**SELECTED TEXT**.
•••

In a recent episode of the Money Metals podcast, host Mike Maharrey sits down with Peter C. Earle, PhD, of the American Institute for Economic Research (AIER) to unpack what the gold standard actually is—and why it still matters in a world of fiat money.

Earle brings both academic and market experience to the table, having spent more than 20 years as a trader and analyst before his work at AIER.

Across the conversation, Maharrey and Earle tackle seven persistent myths people repeat about fiat money and the gold standard—myths that sound plausible until you follow them to their real-world conclusions.

Youtube preview

What a Gold standard means

Earle defines a gold standard as a system where the unit of account—dollar, pound, franc, yen—is defined as a specific weight of gold. It’s not just a theme or a symbol. It means currency is convertible at a legally fixed rate.

That convertibility is the point. It forces money to be anchored to something scarce and costly to produce, limiting the ability of governments and banks to create money at will.

Earle puts it in a line that sticks: under a gold standard, “money answers to geology, not to politics.” Maharrey doesn’t hesitate—he’ll take geology over politics any day.

Why Gold became money

Earle rejects the mystical framing. Gold wasn’t chosen because it’s magical. It was selected over long stretches of history because it has the properties reliable money needs: durability, divisibility, portability, and credible scarcity.

•••

**SUPPLIED INFORMATION**.
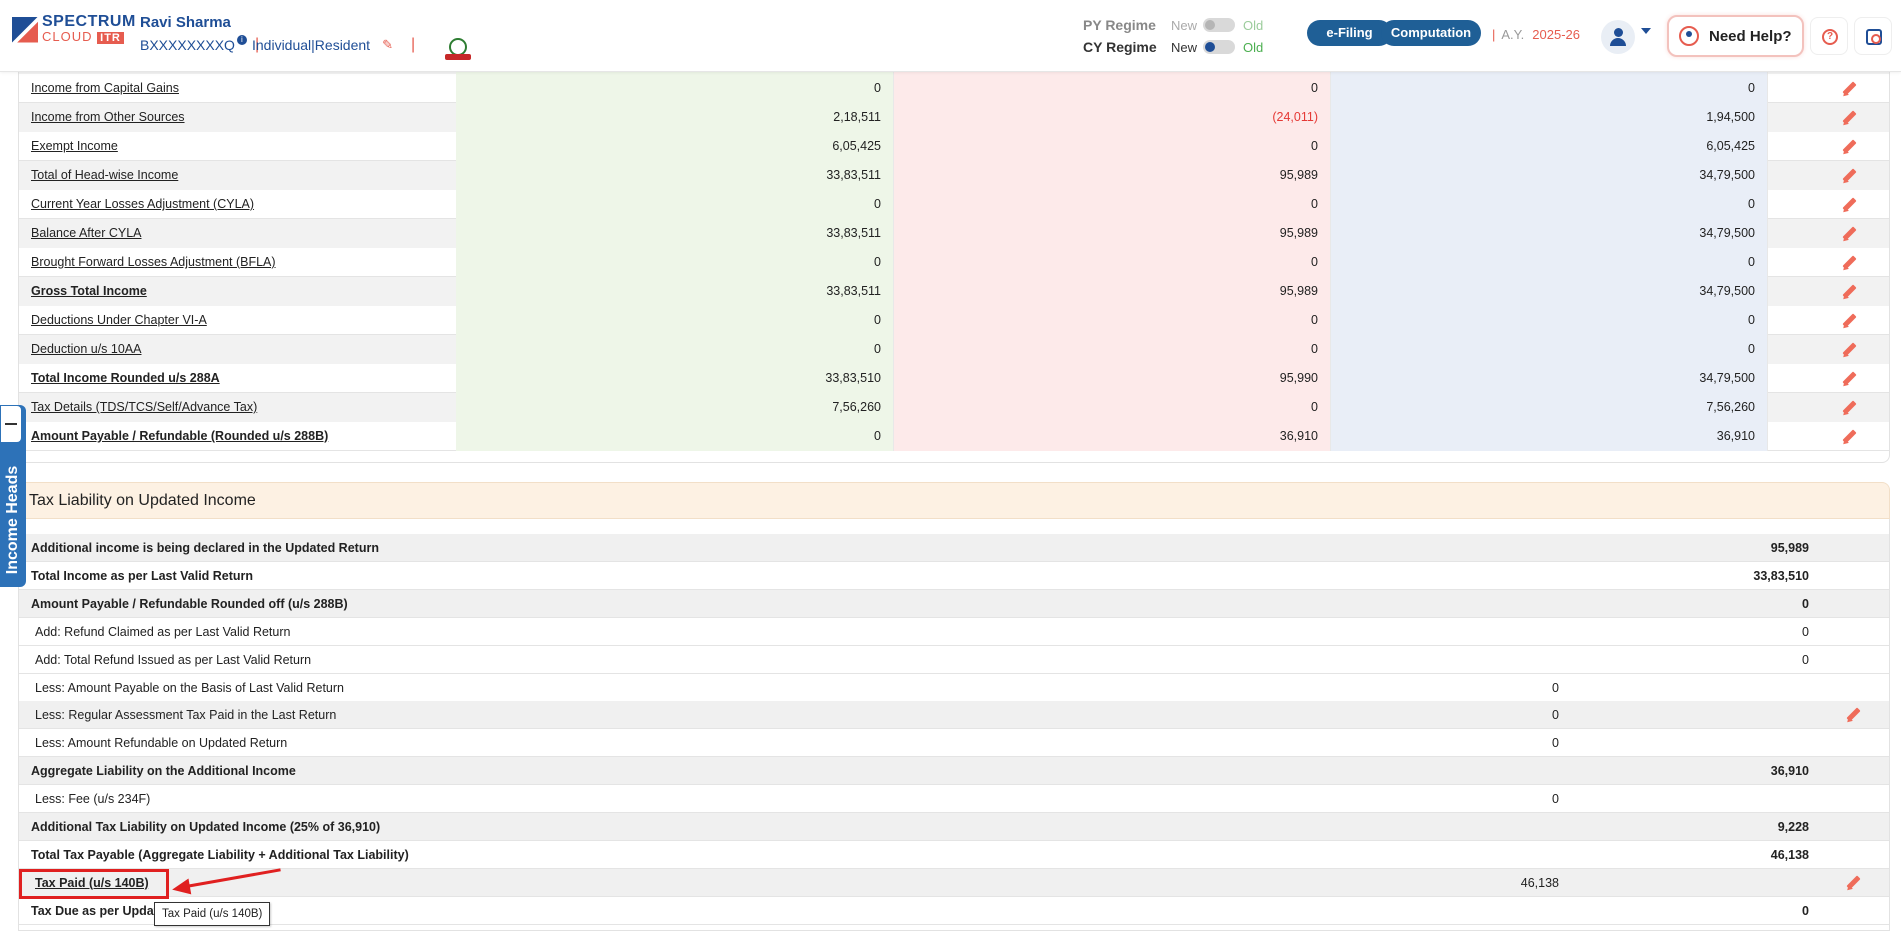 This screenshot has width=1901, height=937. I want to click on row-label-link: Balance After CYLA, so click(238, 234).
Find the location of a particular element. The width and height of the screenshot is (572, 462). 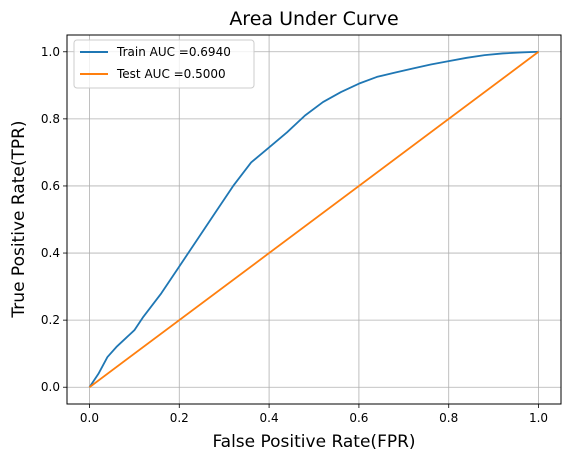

•••

**JOB 1**. Which properties does the podcast summary say reliable money needs?
**JOB 2**. Print the podcast summary starting at the words "In a recent" and ending after "legally fixed rate.".
None of the data is needed here.

**RESPONSE AREA 1**.
- durability
- divisibility
- portability
- credible scarcity

**RESPONSE AREA 2**.
In a recent episode of the Money Metals podcast, host Mike Maharrey sits down with Peter C. Earle, PhD, of the American Institute for Economic Research (AIER) to unpack what the gold standard actually is—and why it still matters in a world of fiat money.

Earle brings both academic and market experience to the table, having spent more than 20 years as a trader and analyst before his work at AIER.

Across the conversation, Maharrey and Earle tackle seven persistent myths people repeat about fiat money and the gold standard—myths that sound plausible until you follow them to their real-world conclusions.

Youtube preview

What a Gold standard means

Earle defines a gold standard as a system where the unit of account—dollar, pound, franc, yen—is defined as a specific weight of gold. It’s not just a theme or a symbol. It means currency is convertible at a legally fixed rate.